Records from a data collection
┌──
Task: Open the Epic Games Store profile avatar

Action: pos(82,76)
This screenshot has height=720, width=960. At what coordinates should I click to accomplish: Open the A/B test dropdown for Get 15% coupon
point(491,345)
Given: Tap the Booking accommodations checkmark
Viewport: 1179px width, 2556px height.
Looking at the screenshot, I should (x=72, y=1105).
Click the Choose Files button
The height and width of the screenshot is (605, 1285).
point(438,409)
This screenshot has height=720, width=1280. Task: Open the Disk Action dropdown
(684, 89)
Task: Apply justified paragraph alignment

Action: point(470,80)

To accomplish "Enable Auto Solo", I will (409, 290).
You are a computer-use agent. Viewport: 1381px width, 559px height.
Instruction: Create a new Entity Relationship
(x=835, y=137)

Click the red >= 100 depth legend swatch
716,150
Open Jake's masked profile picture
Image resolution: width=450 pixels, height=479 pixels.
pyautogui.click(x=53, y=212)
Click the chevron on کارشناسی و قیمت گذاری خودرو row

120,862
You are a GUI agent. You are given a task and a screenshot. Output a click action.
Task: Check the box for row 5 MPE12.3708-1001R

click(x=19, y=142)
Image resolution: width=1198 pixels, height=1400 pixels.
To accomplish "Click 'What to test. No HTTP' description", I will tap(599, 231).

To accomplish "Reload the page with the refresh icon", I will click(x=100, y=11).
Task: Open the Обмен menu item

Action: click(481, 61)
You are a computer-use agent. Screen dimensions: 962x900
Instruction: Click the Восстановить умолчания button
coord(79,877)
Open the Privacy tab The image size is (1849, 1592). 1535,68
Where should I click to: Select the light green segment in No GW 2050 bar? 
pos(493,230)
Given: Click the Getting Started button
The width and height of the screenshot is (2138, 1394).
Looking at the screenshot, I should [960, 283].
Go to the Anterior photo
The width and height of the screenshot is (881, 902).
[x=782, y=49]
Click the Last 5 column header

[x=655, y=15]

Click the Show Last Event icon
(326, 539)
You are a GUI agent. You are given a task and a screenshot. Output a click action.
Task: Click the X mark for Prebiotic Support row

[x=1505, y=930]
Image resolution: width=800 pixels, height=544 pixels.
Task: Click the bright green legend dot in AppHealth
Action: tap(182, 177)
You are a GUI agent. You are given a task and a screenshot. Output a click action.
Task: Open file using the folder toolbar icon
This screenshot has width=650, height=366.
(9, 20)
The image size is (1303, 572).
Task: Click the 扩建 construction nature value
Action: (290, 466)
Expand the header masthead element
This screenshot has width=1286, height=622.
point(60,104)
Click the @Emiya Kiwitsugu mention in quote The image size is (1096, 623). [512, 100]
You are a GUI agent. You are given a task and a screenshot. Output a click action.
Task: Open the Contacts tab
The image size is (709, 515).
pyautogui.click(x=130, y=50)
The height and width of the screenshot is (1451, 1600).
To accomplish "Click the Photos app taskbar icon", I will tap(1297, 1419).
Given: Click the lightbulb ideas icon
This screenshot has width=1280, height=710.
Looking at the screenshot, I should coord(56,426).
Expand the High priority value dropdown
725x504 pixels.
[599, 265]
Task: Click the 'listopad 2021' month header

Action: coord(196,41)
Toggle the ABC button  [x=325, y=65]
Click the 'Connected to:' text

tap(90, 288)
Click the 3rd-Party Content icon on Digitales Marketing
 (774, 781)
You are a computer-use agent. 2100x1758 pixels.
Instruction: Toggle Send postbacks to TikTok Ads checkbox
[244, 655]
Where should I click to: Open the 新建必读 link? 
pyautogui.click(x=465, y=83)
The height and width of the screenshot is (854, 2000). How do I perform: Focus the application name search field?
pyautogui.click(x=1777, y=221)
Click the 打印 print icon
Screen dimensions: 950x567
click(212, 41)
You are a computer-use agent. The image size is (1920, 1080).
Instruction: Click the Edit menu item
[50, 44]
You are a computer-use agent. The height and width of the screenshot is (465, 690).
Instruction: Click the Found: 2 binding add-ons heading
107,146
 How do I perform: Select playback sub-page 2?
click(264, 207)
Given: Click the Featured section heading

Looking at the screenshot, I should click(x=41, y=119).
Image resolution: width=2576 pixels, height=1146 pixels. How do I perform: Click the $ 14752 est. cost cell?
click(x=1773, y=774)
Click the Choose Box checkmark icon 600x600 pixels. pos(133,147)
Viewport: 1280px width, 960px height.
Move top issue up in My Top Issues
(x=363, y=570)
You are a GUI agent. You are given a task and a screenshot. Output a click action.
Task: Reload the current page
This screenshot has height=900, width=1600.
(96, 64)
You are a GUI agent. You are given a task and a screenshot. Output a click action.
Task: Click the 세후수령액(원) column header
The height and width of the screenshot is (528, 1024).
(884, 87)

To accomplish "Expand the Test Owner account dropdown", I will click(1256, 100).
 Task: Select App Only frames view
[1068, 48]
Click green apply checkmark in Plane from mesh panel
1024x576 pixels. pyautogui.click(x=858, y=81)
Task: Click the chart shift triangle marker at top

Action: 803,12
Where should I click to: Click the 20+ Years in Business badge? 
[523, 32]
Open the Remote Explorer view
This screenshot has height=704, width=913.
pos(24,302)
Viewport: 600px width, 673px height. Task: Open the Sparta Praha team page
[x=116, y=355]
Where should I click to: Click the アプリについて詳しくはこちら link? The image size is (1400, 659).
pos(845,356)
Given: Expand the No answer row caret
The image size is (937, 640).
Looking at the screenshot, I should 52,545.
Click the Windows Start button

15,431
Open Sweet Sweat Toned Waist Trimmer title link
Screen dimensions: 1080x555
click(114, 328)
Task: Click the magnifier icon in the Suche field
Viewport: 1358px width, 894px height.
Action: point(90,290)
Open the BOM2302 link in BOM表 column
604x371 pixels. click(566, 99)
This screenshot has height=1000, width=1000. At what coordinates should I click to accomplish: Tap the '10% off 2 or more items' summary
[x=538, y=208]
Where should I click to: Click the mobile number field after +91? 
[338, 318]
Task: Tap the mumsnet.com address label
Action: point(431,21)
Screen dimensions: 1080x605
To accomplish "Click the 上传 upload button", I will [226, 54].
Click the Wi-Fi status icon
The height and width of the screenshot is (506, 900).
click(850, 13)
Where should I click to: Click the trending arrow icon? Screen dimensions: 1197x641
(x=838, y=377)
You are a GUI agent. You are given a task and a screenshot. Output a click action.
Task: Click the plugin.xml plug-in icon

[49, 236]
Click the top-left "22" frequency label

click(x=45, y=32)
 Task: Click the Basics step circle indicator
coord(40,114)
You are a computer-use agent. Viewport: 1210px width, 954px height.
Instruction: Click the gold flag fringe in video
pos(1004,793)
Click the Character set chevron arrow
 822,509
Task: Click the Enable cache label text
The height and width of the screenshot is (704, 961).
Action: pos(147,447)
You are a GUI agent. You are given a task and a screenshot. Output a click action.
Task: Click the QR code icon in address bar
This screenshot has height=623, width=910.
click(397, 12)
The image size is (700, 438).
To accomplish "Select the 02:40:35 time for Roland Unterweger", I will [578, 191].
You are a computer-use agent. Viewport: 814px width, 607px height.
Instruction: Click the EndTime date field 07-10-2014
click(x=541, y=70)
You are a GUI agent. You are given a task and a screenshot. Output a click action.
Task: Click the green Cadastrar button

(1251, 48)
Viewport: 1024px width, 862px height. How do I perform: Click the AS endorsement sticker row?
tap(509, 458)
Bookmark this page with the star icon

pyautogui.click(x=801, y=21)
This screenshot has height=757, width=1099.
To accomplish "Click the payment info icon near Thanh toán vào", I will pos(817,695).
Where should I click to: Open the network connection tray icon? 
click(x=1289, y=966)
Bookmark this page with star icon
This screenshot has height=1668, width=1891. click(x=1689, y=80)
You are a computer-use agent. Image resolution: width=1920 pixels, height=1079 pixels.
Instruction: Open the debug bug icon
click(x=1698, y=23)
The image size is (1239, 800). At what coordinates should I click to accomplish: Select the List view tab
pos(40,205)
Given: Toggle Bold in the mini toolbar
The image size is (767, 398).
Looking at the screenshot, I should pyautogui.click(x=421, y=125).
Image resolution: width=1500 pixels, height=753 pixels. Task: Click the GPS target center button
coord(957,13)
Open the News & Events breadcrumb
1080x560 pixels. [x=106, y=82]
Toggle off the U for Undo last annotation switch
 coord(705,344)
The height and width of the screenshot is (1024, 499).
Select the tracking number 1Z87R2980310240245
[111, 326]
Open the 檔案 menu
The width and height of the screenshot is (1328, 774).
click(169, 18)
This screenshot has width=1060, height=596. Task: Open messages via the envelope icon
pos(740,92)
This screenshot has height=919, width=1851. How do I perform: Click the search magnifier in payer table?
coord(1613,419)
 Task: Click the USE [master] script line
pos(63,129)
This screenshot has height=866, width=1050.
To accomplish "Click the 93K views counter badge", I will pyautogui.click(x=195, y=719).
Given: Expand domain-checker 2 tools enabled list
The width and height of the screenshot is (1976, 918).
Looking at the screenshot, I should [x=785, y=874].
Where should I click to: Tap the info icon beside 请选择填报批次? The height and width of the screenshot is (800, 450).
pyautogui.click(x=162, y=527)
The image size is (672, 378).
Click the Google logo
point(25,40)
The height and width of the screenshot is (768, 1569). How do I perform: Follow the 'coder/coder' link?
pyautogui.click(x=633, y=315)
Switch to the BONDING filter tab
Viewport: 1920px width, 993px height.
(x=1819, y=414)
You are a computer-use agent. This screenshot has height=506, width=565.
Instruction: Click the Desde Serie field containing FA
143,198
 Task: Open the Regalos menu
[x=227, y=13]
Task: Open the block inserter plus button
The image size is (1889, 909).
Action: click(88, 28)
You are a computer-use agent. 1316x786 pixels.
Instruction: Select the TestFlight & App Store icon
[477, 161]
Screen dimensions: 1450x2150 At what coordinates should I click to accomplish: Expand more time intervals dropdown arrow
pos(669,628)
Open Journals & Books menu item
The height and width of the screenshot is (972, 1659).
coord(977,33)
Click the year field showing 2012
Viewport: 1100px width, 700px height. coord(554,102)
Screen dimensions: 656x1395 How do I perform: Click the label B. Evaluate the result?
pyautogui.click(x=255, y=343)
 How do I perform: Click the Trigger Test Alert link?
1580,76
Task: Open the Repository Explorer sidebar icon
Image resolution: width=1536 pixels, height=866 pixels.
└──
§ Task description
If a line in the entries contains "Choose", copy it.

§ Task result
Click the Choose Files button
Click the Choose Box checkmark icon 600x600 pixels. pos(133,147)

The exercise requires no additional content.